Amis en Christ,

Aujourd’hui nous faisons la connaissance de Jean-Baptiste, un des personnages les plus énigmatiques du Nouveau Testament. A la Renaissance, on le représente sous les traits d’un gamin joufflu, blondinet, caressant un agneau : on s’est alors éloigné de ce redoutable ascète vêtu, comme le dit l’Evangile, d’un manteau rugueux en poils de chameau, la ceinture de cuir autour des reins.
Qui est-il cet ermite, à l’accoutrement vaguement hippie et qui hante le désert, se nourrissant de miel sauvage et de grosses sauterelles ? Il ne fréquente pas les petits restaurants où l’on mange bien et pour pas cher.

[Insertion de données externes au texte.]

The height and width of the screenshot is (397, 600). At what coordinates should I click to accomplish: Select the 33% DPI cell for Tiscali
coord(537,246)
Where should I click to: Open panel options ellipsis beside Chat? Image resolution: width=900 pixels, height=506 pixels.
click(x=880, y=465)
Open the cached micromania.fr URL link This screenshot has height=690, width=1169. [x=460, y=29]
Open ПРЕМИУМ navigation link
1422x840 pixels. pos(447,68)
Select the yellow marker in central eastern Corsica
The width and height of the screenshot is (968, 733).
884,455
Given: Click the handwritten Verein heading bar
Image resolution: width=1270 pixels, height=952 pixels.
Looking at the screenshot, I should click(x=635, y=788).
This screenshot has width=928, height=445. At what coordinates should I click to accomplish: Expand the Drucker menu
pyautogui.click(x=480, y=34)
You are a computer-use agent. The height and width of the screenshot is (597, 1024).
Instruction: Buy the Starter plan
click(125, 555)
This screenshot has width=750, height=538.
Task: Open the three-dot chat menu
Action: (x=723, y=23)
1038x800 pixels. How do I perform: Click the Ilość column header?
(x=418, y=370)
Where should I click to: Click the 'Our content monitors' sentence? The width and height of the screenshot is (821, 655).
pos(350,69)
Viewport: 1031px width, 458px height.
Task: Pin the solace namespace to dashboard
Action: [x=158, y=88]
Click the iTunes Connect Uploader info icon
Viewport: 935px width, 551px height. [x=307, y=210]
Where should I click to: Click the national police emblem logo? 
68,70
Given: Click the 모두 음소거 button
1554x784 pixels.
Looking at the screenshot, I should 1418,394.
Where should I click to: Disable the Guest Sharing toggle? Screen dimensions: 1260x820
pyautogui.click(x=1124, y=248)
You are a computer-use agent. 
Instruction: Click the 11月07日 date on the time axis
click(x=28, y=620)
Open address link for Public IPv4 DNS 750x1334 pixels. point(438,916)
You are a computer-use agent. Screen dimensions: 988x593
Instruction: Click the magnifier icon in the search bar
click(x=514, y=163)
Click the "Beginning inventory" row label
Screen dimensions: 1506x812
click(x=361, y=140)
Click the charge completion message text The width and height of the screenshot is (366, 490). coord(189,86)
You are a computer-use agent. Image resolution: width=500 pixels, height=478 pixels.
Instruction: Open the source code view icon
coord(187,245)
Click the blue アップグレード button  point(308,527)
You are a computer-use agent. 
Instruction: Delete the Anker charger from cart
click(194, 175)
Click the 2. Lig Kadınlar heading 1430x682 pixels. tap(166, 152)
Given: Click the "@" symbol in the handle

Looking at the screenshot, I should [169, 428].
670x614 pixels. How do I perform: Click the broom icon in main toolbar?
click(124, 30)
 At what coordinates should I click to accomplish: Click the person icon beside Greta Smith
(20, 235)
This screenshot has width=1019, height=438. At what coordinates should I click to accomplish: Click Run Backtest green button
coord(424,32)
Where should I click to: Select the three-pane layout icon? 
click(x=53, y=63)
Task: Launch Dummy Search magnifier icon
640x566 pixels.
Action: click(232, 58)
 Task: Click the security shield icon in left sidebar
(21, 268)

Chez lui, pas de problème de cholestérol, d’obésité et d’infarctus du myocarde !
Mais qui est-il ce prophète, cet homme énergique, inflexible qui est, aux dires de Jésus lui-même, tout le contraire du roseau qui s’incline à droite ou à gauche, au rythme des vents contraires ?
Un illuminé ? Un rêveur ? Un écolo avant l’heure ?
Non, il est le dernier et le plus grand des prophètes, qui d’une voix tonitruante lance un appel qui ébranle les consciences : « le Christ arrive, il faut se préparer à l’accueillir, tracez dans la steppe une chaussée pour lui, convertissez-vous. »
Jean-Baptiste ne vit pas comme les princes, les petits rois et les autorités religieuses de son époque dans un palais, sous les brocards et les chapes dorées, il habite le désert : c’est là où la parole de Dieu pouvait le mieux se faire entendre. Ce désert est en nous, il est synonyme de silence. Pour le trouver, il nous faut descendre dans la « crypte » de notre cœur.


Frères et sœurs, si aujourd’hui sur les réseaux sociaux, on bénéficie de « followers », dans les discothèques de « groupies », dans les stades de « supporters », le Baptiste sait que c’est au désert qu’on suscite des disciples.

Pour inciter ses ouailles au cœur dur et à l’esprit tordu, à préparer la venue du Seigneur, Jean-Baptiste emploie des invectives de contestataire courageux. Il tonne, en usant de toutes les expressions cinglantes des prophètes d’Israël. Tel un bulldozer, son langage réveille comme le tonnerre et secoue comme un tremblement de terre. Il est difficile d’échapper à ses traits enflammés qui déstabilisent les plus robustes monuments de l’hypocrisie. A celles et ceux qui acceptent la conversion, le Baptiste propose un signe de renaissance : une plongée dans les eaux du Jourdain, symbole de la purification du cœur. Leur passé est maintenant englouti dans les profondeurs, ils peuvent désormais réorienter leur vie et signer une nouvelle page de leur histoire.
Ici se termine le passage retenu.